By: Lilly Gelman | Opinions  | 

The Speech that Led to Silence

For three days during my year studying in Midrasha in Israel, while attending a weekend long Tikvah seminar on post-modernism, I completely lost my voice. I don’t mean the hoarseness one gets after a long cold or flu, or the scratchiness that we hear after a two-month summer spent cheering along in summer camp. I mean completely lost. Nothing but a mouselike squeak would sound if I tried to speak.

I remember sitting, through hours of discussion sessions, in silence, trapped inside my own head and unable to share my thoughts and contributions. It felt like a paralysis of some sort. I attempted to follow along by listening to the discussion, but without the ability to participate the sessions dragged on and bored me.

On December 16, 2017, I felt a similar voicelessness. That day I had given a Dvar Torah at Klein @ 9, a community oriented student minyan run in the Klein Beit Midrash almost every Shabbat. I was not naive in thinking that allowing a female student to speak from the podium at the end of tefillah would go unnoticed, but, I had been previously asked to give the Dvar Torah at some point, and this weekend seemed as good as any.

The Dvar Torah generally occurs at the end of davening, after the announcements but before we break for kiddush. The speaker stands at the front of the room, and speaks for around five minutes, usually about something related to the parsha. While it may seem small and unimportant, it is a platform for students to have their voices heard, and more importantly, to feel a part of the community.

The brief Dvar Torah, during which I gave over a thought relating Chanukah to Purim, appeared inconsequential. I may have been the first woman to give a Dvar Torah at any YU minyan ever; nevertheless, giving one at Klein @ 9, a student minyan which prides itself on its open and tolerant ambiance, seemed natural and normal.

Despite the seemingly supportive environment, word of my presentation spread through campus to a higher YU authority. By the next week, women were officially no longer allowed to give Divrei Torah at Klein @ 9, thus making me not only the first, but probably the last woman to give a Dvar Torah at a YU minyan.

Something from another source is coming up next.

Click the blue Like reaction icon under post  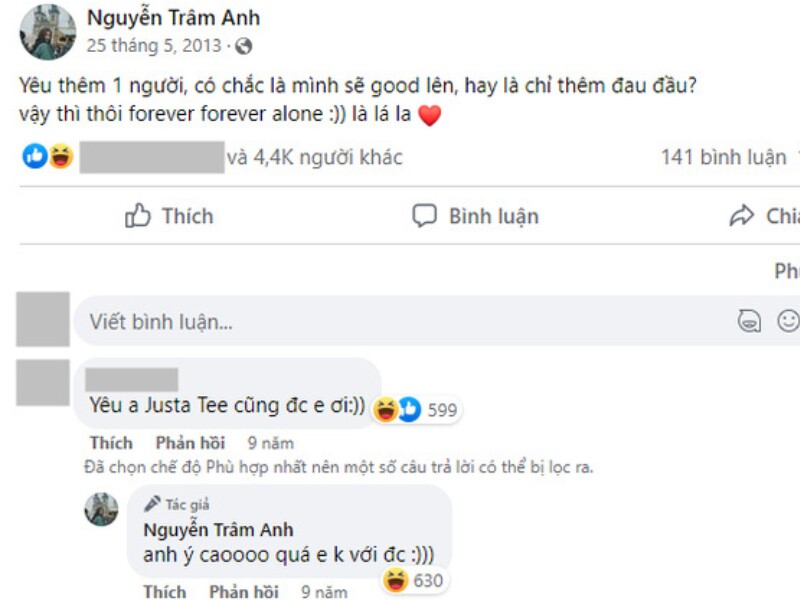coord(34,157)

While the minyan still encourages women to attend and lead the occasional chabura — a smaller study group after kiddush — and the student leaders of the minyan were not responsible for the decision to prohibit women from giving the Dvar Torah, nevertheless, the decision was made, and I was silenced.

The men of Klein @ 9 and the Modern Orthodox community at large have their voices heard loud and clear, as they echo and bounce to and from all side of religious involvement. While women sit in the back of the Klein beit midrash behind sky high mechitzas, the men lein, daven from the amud, and announce the page numbers.

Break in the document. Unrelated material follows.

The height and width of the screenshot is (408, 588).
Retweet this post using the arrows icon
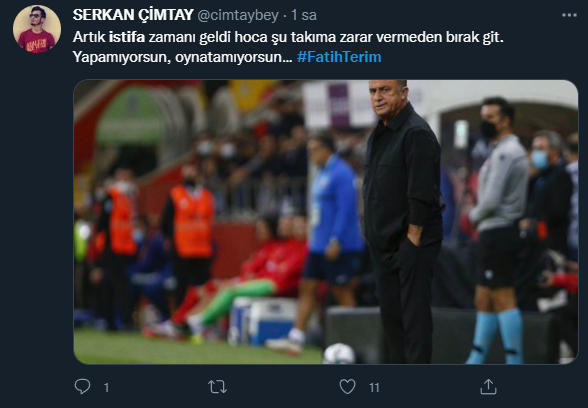(218, 387)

Halacha may prohibit women from stepping forward in such participatory roles, however, no Jewish law forbids a woman from giving a dvar torah after the davening services have ended. The decision to prevent women from speaking after the minyan stems not from biblical or rabbinic sources, but rather from a patriarchal community mindset encouraged by years of halachically unfounded cultural norms.

The dvar torah at Klein @ 9 could have been the platform needed for women to play a more active role in the community. It could have served as an opportunity for my voice and the voices of the women of the community to sound out where they had previously been absent; yet, someone silenced us, knocking me off my platform and telling me to go sit in the corner. By prohibiting women from speaking at the end of Klein @ 9, the YU community further limits a demographic already pushed to the side.

After this moment, I felt as if I had lost my voice. I do not normally sit silently in submission. I am not normally one to accept defeat and raise my white flag in surrender. Yet I didn’t attempt to fight this—until now. This event is one of many in a string of events and limitations during which I realized the level of marginalization and belittlement of women at YU and in the greater Modern Orthodox community. I have done my fair share of writing and speaking out about issues regarding women in Modern Orthodoxy, but my voice has become strained. Since I have arrived at YU, I have felt my voice becoming scratchy and hoarse until, finally, it has vanished.